Trained

The video telephone software Skype has become an essential part of my daily routine, and it is difficult to imagine just how I managed to keep in touch with all the people in my life in the time before we had it. My children left home to go to school in Canada back in the mid 1990s, when the internet was just getting started, and although we did use email for some communication, the long-distance telephone was our main way of keeping in touch. But given that calling Canada from here in those days cost upwards of $1 a minute, our telephone time remained limited.

So when Skype came along some years ago, I quickly embraced it, and made sure that all my family members got on board too. My parents, children and grandchildren are (at present) living in Vancouver, so they all have chances to see each other frequently, but the three members of my own generation are spread out about as far as a family can possibly be on this planet! I am in Tokyo, my brother is around 8 hours to the west of me in Germany, and my sister is 8 hours to the east, also in Vancouver. Conversations between 'pairs' are no problem, but it is next to impossible to get all three lined up at the same time. Those conversations have to wait for the rare family reunions ...

Using Skype has become so much second nature for all of us that it really doesn't register as 'long distance' any more. Back when we were using the telephone to keep in touch, the calls were sometimes quite awkward. I would chat with my parents for a while, but it was always difficult to know how to keep the conversation going, or how to close it off. Knowing that it might be a long time before we next talked together always made the dynamics of the conversations difficult. But such awkwardness has now disappeared. I will see the 'green dot' that shows my parents are at their computer, and might call to say hello even though I myself have to get to work in just a few minutes, as cutting it off will be no problem at all; "Gotta get to work; talk later!"

One downside of this easy and free communication is that it has reduced the 'pressure' for us to get together in real life (or IRL, as I should have perhaps written). Because we 'see' each other so frequently now, it doesn't feel quite so essential to organize those family reunions, and that's perhaps not such a good thing. I am going to have to push myself a bit more seriously to organize a free block of time and get on the plane to Vancouver this summer. Computers aren't yet at the stage where you can hug your grandchildren through the screen!

And Skype isn't just for family of course; if you were to inspect my call logs you would find that my longest, and most frequent, conversations take place with the young American artist with whom I am collaborating these days. Jed and I have a number of different projects under way simultaneously, and they all need plenty of discussion to organize properly, so much so that I think it would be pretty much impossible to run this collaboration without such a tool being available.

His daughter is now completely used to the idea that when she wanders into her dad's workroom, he might be sitting there chatting to a face on his computer screen.

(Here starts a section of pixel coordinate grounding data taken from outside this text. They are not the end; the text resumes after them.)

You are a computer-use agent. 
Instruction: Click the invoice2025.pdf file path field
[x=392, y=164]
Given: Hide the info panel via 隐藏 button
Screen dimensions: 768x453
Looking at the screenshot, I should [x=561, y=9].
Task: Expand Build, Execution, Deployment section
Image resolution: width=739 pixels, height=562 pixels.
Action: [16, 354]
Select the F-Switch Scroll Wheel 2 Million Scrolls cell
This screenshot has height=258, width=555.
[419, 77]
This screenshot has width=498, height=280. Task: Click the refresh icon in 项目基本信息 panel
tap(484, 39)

She will come over and wave 'hello' to Dave, and then get busy with her toys, pretty much oblivious to my presence, watching from thousands of miles away.

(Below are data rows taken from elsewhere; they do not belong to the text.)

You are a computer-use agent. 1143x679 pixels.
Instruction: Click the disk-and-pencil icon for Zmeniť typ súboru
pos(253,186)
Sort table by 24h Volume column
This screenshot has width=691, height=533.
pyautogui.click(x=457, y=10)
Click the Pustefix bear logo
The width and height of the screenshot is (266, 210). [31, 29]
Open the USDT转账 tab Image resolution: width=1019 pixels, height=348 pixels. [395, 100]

The other day, I was talking with Jed; it must have been mid-afternoon for me, and late in the evening for him. I had my window open and he could hear the sounds of my community - a couple of people chatting together as they walked by, the recorded announcement of a recycle collection truck passing ... sounds that he remembered from his own days of living in Japan.

And a few minutes later, coming through the open window at his end, I heard the long and mournful horn of a long-distance freight train, a sound that in an instant carried me back to the Canadian prairie, lying in bed on hot summer evenings with the curtains wafting in the breeze, falling asleep to exactly that same sound, far in the distance.

That was a half a century ago. Will Jed's little girl have her memory jogged in a similar way by that same sound, way off in 2063?